Average Is Over XI: A.I.M. for the Soft Spot
Previously: Parts I | II | III | IV | V | VI | VII | VIII | IX | X
The e-commerce-based shifts I’ve predicted over the course of this series represent disruptions of the art market at both operational and strategic levels. The macro result of those disruptions is a future gallery system true to my original inspiration, Tyler Cowen's Average Is Over: one in which the combination of technology and smart business will accelerate the fine art sales industry’s evacuation of the middle in favor of a Great Migration to the economic extremes.
However, as in any other industry, eliminating old inefficiencies often leads to the growth of new ones elsewhere in the sector. And every inefficiency serves up the potential for innovation. What I’d like to focus on today is how the future gallery system’s grand restructuring around online sales will create an opportunity for an entirely novel player to emerge in the field.
By now we’re familiar with the main camps I foresee in this brave new art world. On one side: the makers’ emporiums, all-inclusive marketplaces ready to do wired business at the low end of the price spectrum–in both comparative and, increasingly, absolute terms–with any honest buyer, regardless of her lack of pedigree or net worth.
The works available in these venues will be supplied by a vast motley crew of unbranded artists operating without allegiances to any traditional gallery or representative. The makers’ emporiums offer these artists not just an open, high-exposure e-commerce platform and the possible attention of every pair of pupils that browses it, but also nearly unlimited freedom to chart their own commercial course, from the types and quantities of pieces they produce to the price points they set–and all of these benefits come in exchange for a significantly lower percentage of their profits than what a traditional gallerist would demand.
Alternatively, unbranded artists will also retain the option to sell directly through their own websites or social media feeds, as some are already doing today through Instagram. (A phenomenon which both others and I have covered before). While the independent route lacks the pre-awareness advantage of prominent makers’ emporiums like Saatchi Art, it allows art-makers to net the full price of every sale–an upside that deserves better than to be chucked into the nearest dumpster without serious consideration.
But freedom ain’t free, as plenty of screeching bald eagles on red state bumper stickers will remind you. The liberties enjoyed by artists selling through either the makers’ emporiums or a self-run platform come at the cost of being plunged into a violent throng of competitors, with few clear ways to differentiate themselves and little if any professional guidance about the strategies available.

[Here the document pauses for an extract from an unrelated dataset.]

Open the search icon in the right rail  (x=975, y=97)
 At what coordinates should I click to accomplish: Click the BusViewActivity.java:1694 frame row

Unless each individual artist can figure out how to crack the code herself, the sheer volume and intensity of the rivalry will pressure her to react in the most obvious way: by dropping her prices. The luster of being able to sell work so democratically then gets devoured by the sobering economic reality of lower returns. And at that point, open e-commerce’s utopian facade crumbles, revealing the termite-eaten framing and cracked foundation of a career as an unbranded artist–which may not be a sustainable career at all.
At the complete opposite end of the market we’ll find a handful of exclusive blue chip galleries, all vertically integrated more thoroughly than ever through the adoption of full stack e-commerce. Their clientele will consist of the same gourmet serving-size of global plutocrats feeding today’s art market, with the works that change hands in this nearly impenetrable bistro all priced at the uppermost limits of good taste.

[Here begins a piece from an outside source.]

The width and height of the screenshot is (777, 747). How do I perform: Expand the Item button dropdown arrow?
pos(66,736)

As the rise of online sales minimizes the need for both physical gallery spaces and the artists needed to fill them, elite branded sellers will also trim their rosters wafer-thin. The few physical exhibitions on their programming calendars will be handed to a small cadre of established superstar-level talent whose artistic narratives and production have been carefully shaped over time in collaboration with the gallerists themselves.
Meanwhile, the inventory in each high-end gallery’s digital marketplace will be filled out by a painstakingly curated group of promising young talent plucked from the unbranded swarm. These artists will be marketed by top-tier sellers at still lofty but somewhat lower “red chip” prices meant to appeal to collectors interested in growth potential–an attribute the gallerist can help manifest by giving the red chippers the type of informed guidance they lack in the makers’ emporiums.
For their part, the red chip artists will likely achieve higher prices through their newfound brand affiliation than they would in any unbranded marketplace. But in exchange they will be forced to surrender a significant amount of their independence and a larger percentage of their profits to the gallerist, who has the leverage to adopt a strict “my way or the information superhighway” stance.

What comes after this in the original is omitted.